(GIVEN DATA Opens)
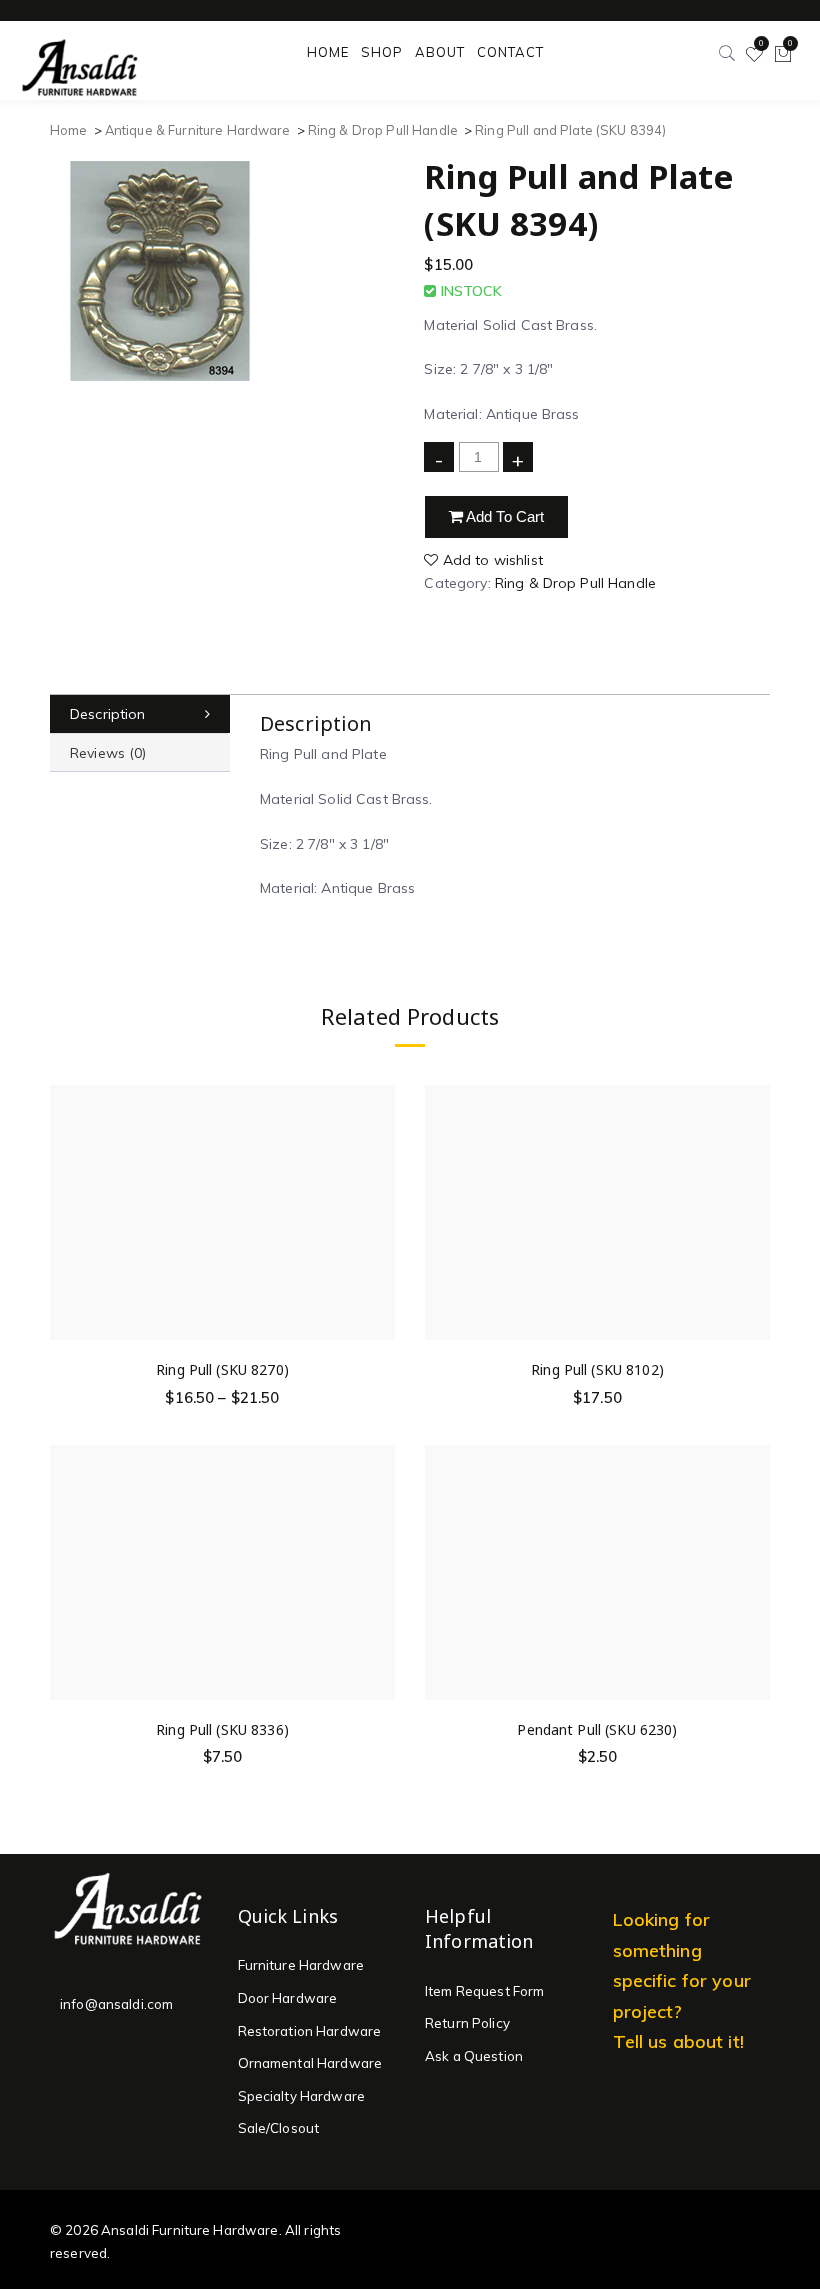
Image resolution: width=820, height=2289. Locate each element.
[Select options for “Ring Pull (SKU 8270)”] (379, 1189)
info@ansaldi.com (116, 2004)
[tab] (140, 714)
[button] (754, 1189)
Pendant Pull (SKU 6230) (597, 1729)
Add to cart (504, 516)
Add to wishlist (490, 560)
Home (69, 130)
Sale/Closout (279, 2128)
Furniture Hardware (301, 1965)
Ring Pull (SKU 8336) (222, 1729)
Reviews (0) (108, 753)
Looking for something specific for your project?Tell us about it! (682, 1980)
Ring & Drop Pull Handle (383, 130)
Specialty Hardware (302, 2096)
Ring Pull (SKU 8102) (597, 1369)
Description (108, 714)
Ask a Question (474, 2056)
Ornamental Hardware (310, 2063)
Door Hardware (288, 1998)
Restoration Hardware (310, 2031)
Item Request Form (484, 1991)
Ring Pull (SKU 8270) (222, 1369)
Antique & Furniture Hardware (198, 130)
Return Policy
(GIVEN DATA Closes)
YOUR OBJECTIVE =
All lines from the first in the listing above to the line containing "Add to wishlist (490, 560)", inclusive, go in the output exactly as they are; no pictures go in.

EXERCISE OUTPUT =
Image resolution: width=820, height=2289. Locate each element.
[Select options for “Ring Pull (SKU 8270)”] (379, 1189)
info@ansaldi.com (116, 2004)
[tab] (140, 714)
[button] (754, 1189)
Pendant Pull (SKU 6230) (597, 1729)
Add to cart (504, 516)
Add to wishlist (490, 560)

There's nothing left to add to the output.